You do not have an absolute right to anonymity

Published on Wednesday, August 22, 2018 By Brad Wardell In Personal Computing

This morning I awoke to see one of the most flagrant examples of doxing ever.

Now, to be fair, this person did apologize:


This event started because the social media person at a game company made a joke that this person didn't like.  To make that person pay "in real life", they took it upon themselves to find out who the person was and make their information public.  This is an ugly trend that seems to be gaining momentum.  Someone offends you with words, you try to ruin their reputation or career in real life. How do we stop this?

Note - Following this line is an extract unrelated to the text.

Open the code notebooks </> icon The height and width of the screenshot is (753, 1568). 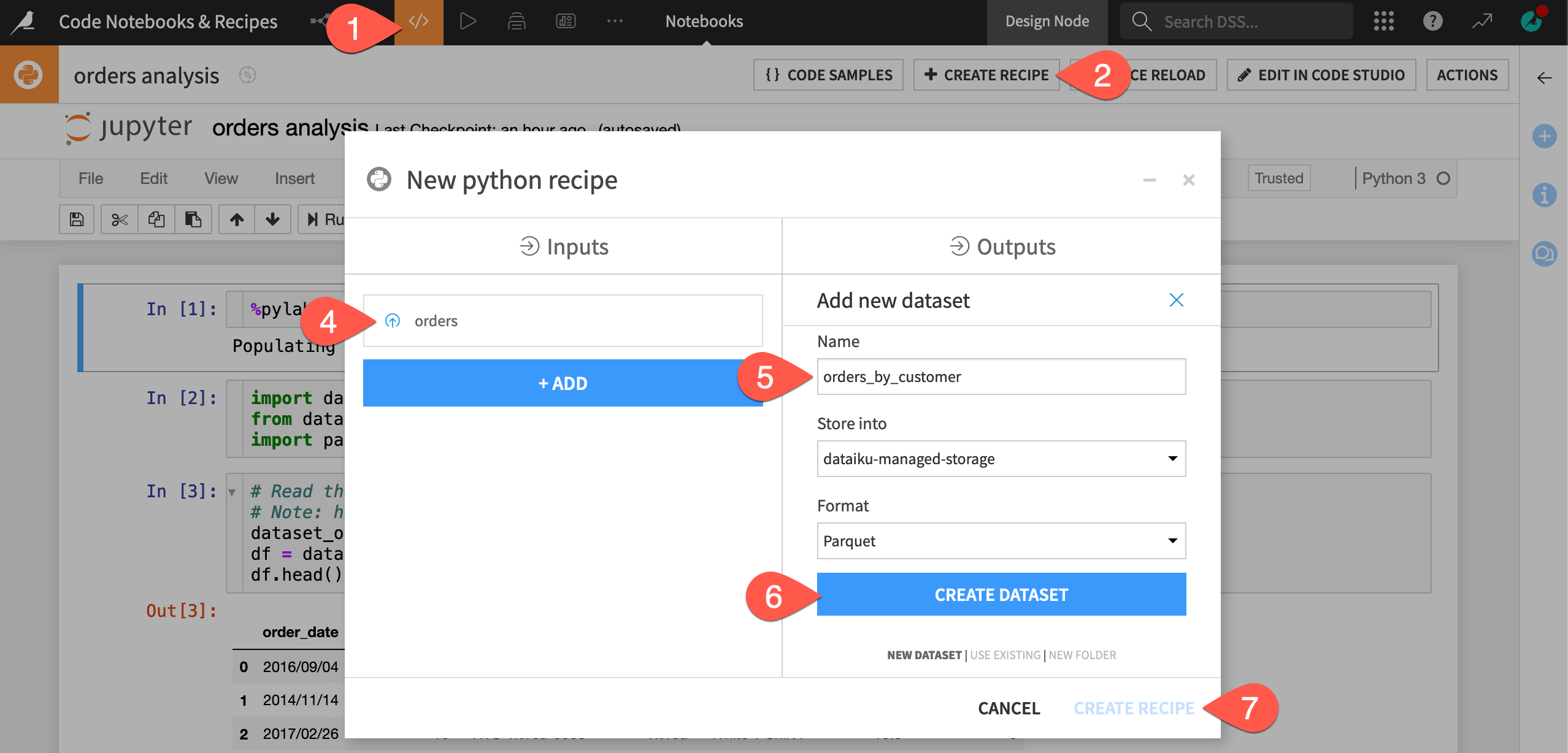tap(417, 21)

Well, let's look at this case. What caused this person to suddenly apologize and protect their account? We can only speculate.  But I suspect you, the reader, have some pretty good guesses of what happened.  I suspect that people found out who this person is in real life and found out they too have a career that they don't want to have affected.  I suspect, like many people, they instinctively believed in anonymity for me but not for thee was in play.  That said, good for them for apologizing. 

As someone who has been doxed hundreds (literally as in >99) of times over the years including having my home address posted with a picture of my house posted with a note that someone "should do something" about me as well as someone using that information to call our house and threaten to murder my wife and (disgusting act) my son, I am very well in tune to what doxing is (and isn't). 

You do not have an absolute right to anonymity

What happens online should stay online.  We should respect people's privacy and we should respect their desire to be anonymous.  But that is not the same as having an absolute right.  As soon as someone's online actions start to have real world consequences for their target, all bets are off.

I've been online since the Commodore 64 BBS days. There has been a gradual, but unmistakable, trend towards believing that no matter what someone does, it is out of bounds to reveal who that person is in real life.  That's insane.  If someone is trying to get someone else fired from their real life job then they should have no illusions that the target or friends of their target might return the favor.

To give you an idea of how out of touch some people are, I've actually had people quote me saying what I essentially wrote above as evidence that I support doxing.  This is akin to saying I support violence if I believe in the right of self-defense. 

Would those critics suggest that if someone was calling for violence against someone and posting their address that it would be immoral to find out who that person is? Of course not. They've already agreed that anonymity isn't absolute, we are only discussing when it should be pierced.

If we want people to stop trying to destroy other people's real-life careers, we need to find a way to discourage that kind of behavior.  To do that, we need to reverse the trend that allows people to think that they can hide behind their Internet anonymity while they try to destroy someone's livelihood and that is to recognize that anonymity isn't a right, it's a privilege that shouldn't be abused.

Rule of thumb

If you are trying to harm an individual in the real world, such as trying to get them fired or do not be surprised if they or their friends return the favor. I suspect that is what Matt there discovered when he decided to try to damage the employee at CDPR in real life.